GedichtGedichte

Das Gedicht „Die Giftmischerin“ stammt aus der Feder von Adelbert von Chamisso.

Dies hier der Block und dorten klafft die Gruft.
Lasst einmal noch mich atmen diese Luft,
Und meine Leichenrede selber halten.
Was schauet ihr mich an so grauenvoll?
Ich führte Krieg, wie jeder tut und soll,
                Gen feindliche Gewalten.
Ich tat nur eben, was ihr alle tut,
Nur besser; drum, begehret ihr mein Blut,
                    So tut ihr gut.

Es sinnt Gewalt und List nur dies Geschlecht;
Was will, was soll, was heißet denn das Recht?
Hast du die Macht, du hast das Recht auf Erden.
Selbstsüchtig schuf der Stärk're das Gesetz,
Ein Schlächterbeil zugleich und Fangenetz
                Für Schwächere zu werden.
Der Herrschaft Zauber aber ist das Geld:
Ich weiß mir Bess'res nichts auf dieser Welt,
                    Als Gift und Geld.

Ich habe mich aus tiefer Schmach entrafft,
Vor Kindermärchen Ruhe mir geschafft,
Die Schrecken vor Gespenstern überwunden.
Das Gift erschleicht im Dunkeln Geld und Macht,
Ich hab' es zum Genossen mir erdacht,
                Und hab' es gut befunden.
Hinunter stieß ich in das Schattenreich
Mann, Brüder, Vater, und ich ward zugleich
                    Geehrt und reich.

Drei Kinder waren an noch mir zur Last,
Drei Kinder meines Leibes; mir verhaßt,
Erschwerten sie mein Ziel mir zu erreichen.
Ich habe sie vergiftet, sie geseh'n,
Zu mir um Hilfe rufend, untergeh'n,
                Bald stumme, kalte Leichen.
Ich hielt die Leichen lang' auf meinem Schoß,
Und schien mir, sie betrachtend, tränenlos,
                    Erst stark und groß.

Nun fröhnt' ich sicher heimlichem Genuß,
Mein Gift verwahrte mich vor Überdruss
Und ließ die Zeugen nach der Tat verschwinden.
Daß Lust am Gift, am Morden ich gewann,
Wer, was ich tat, erwägt und fassen kann,
                Der wird's begreiflich finden.
Ich teilte Gift wie milde Spenden aus,
Und weilte lüstern' Auges, wo im Haus
                    Der Tod hielt Schmaus.

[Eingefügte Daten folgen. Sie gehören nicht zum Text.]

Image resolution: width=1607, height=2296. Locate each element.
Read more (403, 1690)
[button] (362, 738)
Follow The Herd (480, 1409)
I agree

Ich habe mich zu sicher nur geglaubt,
Und büß' es billig mit dem eig'nen Haupt,
Daß ich der Vorsicht einmal mich begeben.
Den Fehl, den einen Fehl bereu' ich nur,
Und gäbe, zu vertilgen dessen Spur,
                Wie viele eurer Leben!
Du, schlachte mich nun ab, es muß ja sein.
Ich blicke starr und fest vom Rabenstein
                    Ins Nichts hinein.

Anmerkung: Rabenstein steht für eine aufgemauerte Richtstätte.

Analyse

Das Gedicht "Die Giftmischerin" (ca. 1836; Epoche der Spätromantik) besteht aus 6 Strophen mit je 9 Versen und einem relativ freien Reimschema.

Hintergrund

Möglicherweise bezieht sich Chamisso in seinem Gedicht auf Gesche Gottfried (1785 - 1831) die in Bremen 15 Menschen (darunter 3 ihrer Kinder) durch Arsen vergiftete. Bevor bekannt wurde, dass sie für die Morde verantwortlich war, galt sie in ihrer Umgebung als „Engel von Bremen“. An Gesche Gottfried wurde die letzte öffentliche Hinrichtung in Bremen vollzogen - daran erinnert der Spuckstein auf dem Domshof. Im Bremer Focke-Museum sind auch drei Porträts der Giftmischerin zu sehen.

Unter anderem griff Rainer Werner Fassbinder mit der Verfilmung und dem Theaterstück "Bremer Freiheit" (1971) den Fall auf. Die Schriftstellerin Bettina Szrama veröffentlichte den historischer Kriminalroman "Die Giftmischerin" (2009).